12. Westlake: Palm Beach County commissioners used terms like “snookered.” But they were helpless to stop the developers of what had been Minto West — 4,500 homes and 2.1 million square feet of nonresidential development — to create their own city of Westlake, population five for now. That freed them to surpass county limits and conditions.

13. Dontrell Stephens: In a stunning setback for an agency that’s has mostly avoided large judgments in shooting cases, a federal jury awarded $22.4 million to Stephens, a 23-year-old unarmed man who was paralyzed after being shot by a Palm Beach County sheriff’s sergeant.

14. Algae blooms: It stank. A giant algae bloom, blamed on flushes of fresh water from brimming Lake Okeechobee, left a fetid mess along the fragile St. Lucie Estuary, with some of it winding into Palm Beach County. The bloom hit the Treasure Coast’s charter boat, fishing and tourism industry hard and closed some beaches during the big July Fourth weekend.

15. Rubio-Murphy: U.S. Sen. Marco Rubio, R-Fla., trounced in his home state by Donald Trump, dropped out of the presidential race. Freshman U.S. Rep. Patrick Murphy, D-Jupiter, had announced when Rubio said he wouldn’t seek re-election to the Senate if his White House bid failed. Murphy also counted on riding a Hillary Clinton wave. The incumbent defeated Murphy by 52 percent to 43.3 percent.

● **Tasks to complete**:
1/ In the news roundup, rewrite the paragraph beginning "Algae blooms: It stank" as a short bulleted list that keeps its main facts.
2/ Translate this sentence from the news roundup into Spanish: "The incumbent defeated Murphy by 52 percent to 43.3 percent."

● **Records supplied**:
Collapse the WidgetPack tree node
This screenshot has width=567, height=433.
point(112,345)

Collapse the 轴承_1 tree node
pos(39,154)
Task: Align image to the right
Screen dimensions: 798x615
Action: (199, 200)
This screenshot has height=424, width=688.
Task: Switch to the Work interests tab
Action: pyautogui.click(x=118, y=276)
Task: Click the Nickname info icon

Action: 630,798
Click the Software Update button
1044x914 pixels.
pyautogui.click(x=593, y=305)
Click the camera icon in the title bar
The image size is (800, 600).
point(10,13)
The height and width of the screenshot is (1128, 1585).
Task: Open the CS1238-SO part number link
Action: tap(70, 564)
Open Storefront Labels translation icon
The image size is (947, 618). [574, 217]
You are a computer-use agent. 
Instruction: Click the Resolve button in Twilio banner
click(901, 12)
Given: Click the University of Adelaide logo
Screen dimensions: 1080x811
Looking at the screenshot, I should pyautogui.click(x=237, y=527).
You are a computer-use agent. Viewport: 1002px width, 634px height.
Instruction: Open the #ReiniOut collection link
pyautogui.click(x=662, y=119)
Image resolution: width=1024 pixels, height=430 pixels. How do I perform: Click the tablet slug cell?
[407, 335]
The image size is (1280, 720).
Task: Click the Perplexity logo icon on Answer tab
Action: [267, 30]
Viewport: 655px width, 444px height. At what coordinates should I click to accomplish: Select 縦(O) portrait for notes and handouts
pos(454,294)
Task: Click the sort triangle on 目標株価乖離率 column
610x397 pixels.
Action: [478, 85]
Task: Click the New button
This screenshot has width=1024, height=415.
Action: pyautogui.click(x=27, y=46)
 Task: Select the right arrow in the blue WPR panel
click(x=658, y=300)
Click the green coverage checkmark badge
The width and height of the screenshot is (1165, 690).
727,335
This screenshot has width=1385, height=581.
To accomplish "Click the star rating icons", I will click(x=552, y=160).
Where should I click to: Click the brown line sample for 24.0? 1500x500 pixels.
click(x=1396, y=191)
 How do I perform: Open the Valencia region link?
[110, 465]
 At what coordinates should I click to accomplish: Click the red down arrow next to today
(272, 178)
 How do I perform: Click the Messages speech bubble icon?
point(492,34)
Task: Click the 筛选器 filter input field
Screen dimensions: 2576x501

● **Activity answers**:
1/
- A giant algae bloom left a fetid mess along the fragile St. Lucie Estuary, and some of it wound into Palm Beach County.
- The bloom was blamed on flushes of fresh water from a brimming Lake Okeechobee.
- It hit the Treasure Coast's charter boat, fishing and tourism industry hard.
- It closed some beaches during the July Fourth weekend.

2/ El titular del cargo derrotó a Murphy por un 52 % frente a un 43,3 %.